London writes to someone who admitted to a "Slip" on his count to 90 days:
Thank you for your honesty. In the 12 step fellowships, the foundation is built on being rigorously honest - as they say in SA "To thine own self be true".
One of my biggest downfalls that preceded my relapse after 3 years of sobriety, was what we call "technical sobriety". You see, Sex / Porn addiction is worse then most other addictions. For me to get drunk on alcohol / drugs I have to physically swallow them, but with porn & lust I could be sitting next to you in shul with my siddur open in front of me and be completely drunk with lust as the images that I have seen online are burned in my memory almost as clearly as they are on the screen. And the only way I am going to get recovery is to set up clear and defined boundaries that if broken, I start counting again. Being clean and sober is far more than "a date". It's very nice to be able to say "I am technically clean for x days", but how is the quality of that time?
Well done for being so honest with yourself and with the rest of us here. You must not let this get you down, but put it down to experience. I will just share, that today I was working alone and had terrible cravings to surf for porn. At that point, Hashem in his mercy gave me a choice; I could have surfed, or I could have tried fighting the Yetzer Hara, or I could call someone and share my struggle and "surrender", which is what I did. And as I was on the phone, I actually felt the cravings leave me.
I have been told in therapy and in the fellowships, that when being tested I have to break the cycle and do something different, which is what I did today. This is truly a "one day at a time" battle, and I am so happy that B"H I found this site where I can share and be inspired by other yidden on this path.
London writes to someone after a fall:
I feel your pain and sadness at your fall. In my experience I have found, that recovery is impossible on my own. The addiction thrives on isolation, and even though this forum is amazing, it is no replacement for a live 12 step program. Have you considered joining one? Since I joined, I have never felt alone. I have lists of numbers on my cell of people that I can call 24/7 in emergency, and people call me sharing their struggles as well. The meetings are a place where I can see people face-to-face who are sober and their lives have changed dramatically.

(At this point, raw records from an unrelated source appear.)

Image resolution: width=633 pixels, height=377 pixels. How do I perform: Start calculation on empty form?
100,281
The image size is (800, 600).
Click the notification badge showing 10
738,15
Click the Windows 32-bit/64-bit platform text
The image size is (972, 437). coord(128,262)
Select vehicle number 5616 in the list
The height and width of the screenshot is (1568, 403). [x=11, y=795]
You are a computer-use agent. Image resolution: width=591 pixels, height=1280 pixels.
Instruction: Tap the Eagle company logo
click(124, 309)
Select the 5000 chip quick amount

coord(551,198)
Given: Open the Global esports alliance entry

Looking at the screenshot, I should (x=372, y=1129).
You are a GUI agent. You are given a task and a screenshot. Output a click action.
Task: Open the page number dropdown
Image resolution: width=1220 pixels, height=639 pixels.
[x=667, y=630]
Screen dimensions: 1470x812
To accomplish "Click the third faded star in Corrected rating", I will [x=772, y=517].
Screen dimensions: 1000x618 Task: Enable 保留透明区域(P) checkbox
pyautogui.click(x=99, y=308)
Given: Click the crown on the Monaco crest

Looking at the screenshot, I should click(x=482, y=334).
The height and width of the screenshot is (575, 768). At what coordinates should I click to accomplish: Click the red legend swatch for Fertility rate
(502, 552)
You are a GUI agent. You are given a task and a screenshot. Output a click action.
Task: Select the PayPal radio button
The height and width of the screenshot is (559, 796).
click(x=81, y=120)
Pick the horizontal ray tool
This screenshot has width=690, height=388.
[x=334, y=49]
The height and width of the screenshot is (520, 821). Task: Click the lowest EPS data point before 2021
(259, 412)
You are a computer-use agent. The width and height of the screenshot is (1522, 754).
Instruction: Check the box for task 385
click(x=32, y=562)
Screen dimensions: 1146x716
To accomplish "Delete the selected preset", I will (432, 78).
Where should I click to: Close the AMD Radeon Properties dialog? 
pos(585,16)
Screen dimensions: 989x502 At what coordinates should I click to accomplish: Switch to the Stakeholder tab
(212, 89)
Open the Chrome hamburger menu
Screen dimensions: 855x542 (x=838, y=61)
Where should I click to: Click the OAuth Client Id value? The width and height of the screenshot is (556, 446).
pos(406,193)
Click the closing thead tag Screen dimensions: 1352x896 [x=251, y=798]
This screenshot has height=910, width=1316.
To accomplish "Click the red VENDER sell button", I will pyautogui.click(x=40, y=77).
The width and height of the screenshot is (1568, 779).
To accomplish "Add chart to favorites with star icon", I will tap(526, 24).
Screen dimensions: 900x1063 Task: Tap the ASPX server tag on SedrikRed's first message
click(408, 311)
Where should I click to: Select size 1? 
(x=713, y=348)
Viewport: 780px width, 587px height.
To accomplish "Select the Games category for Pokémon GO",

Even though I am going through a difficult time now, I know that it is possible to get recovery. However, to really succeed, I know I have to be willing to put my recovery before everything in my life, as this illness has no boundaries, and when I am in the heat of the addiction, nothing is sacred. I therefore have to teach my Yetzer Hara that recovery is the most important thing in my life, without exception.
As is said at the end of every 12 step meeting: "It works if you work it".
Hang in there my friend.
London writes to someone who keeps having repeated falls:
I relate to how you are feeling. Until recently, I have never managed to put together more than 2 weeks at the most. You wrote that you fought the Yetzer Hara for 31 days. Lately, I have changed tactics. I have learned that I cannot fight the Yetzer Hara, he is far too strong for me. Instead, every time I get the craving to surf, I call a member of my fellowship and tell him of my struggles and this really helps. I also daven to Hashem and say "Hashem, take this garbage out of my head, I do not want this, it is too powerful for me, please keep me sober". I have found that the tools of making phone calls and simple tefillah really help. (London is describing here, how instead of using his OWN strengths to fight the Yetzer Hara, he is using the strengths of others - and the strength of Hashem).
I also have to constantly remind myself that I am a sick person, and that I am trying to get better. My Yetzer Hara wants me to think that I am a bad person trying to do good, but this only feeds the "self loathing" and keeps me in the cycle of addiction. My recovery is only "one day at a time", and today I want to stay clean and sober no matter what!!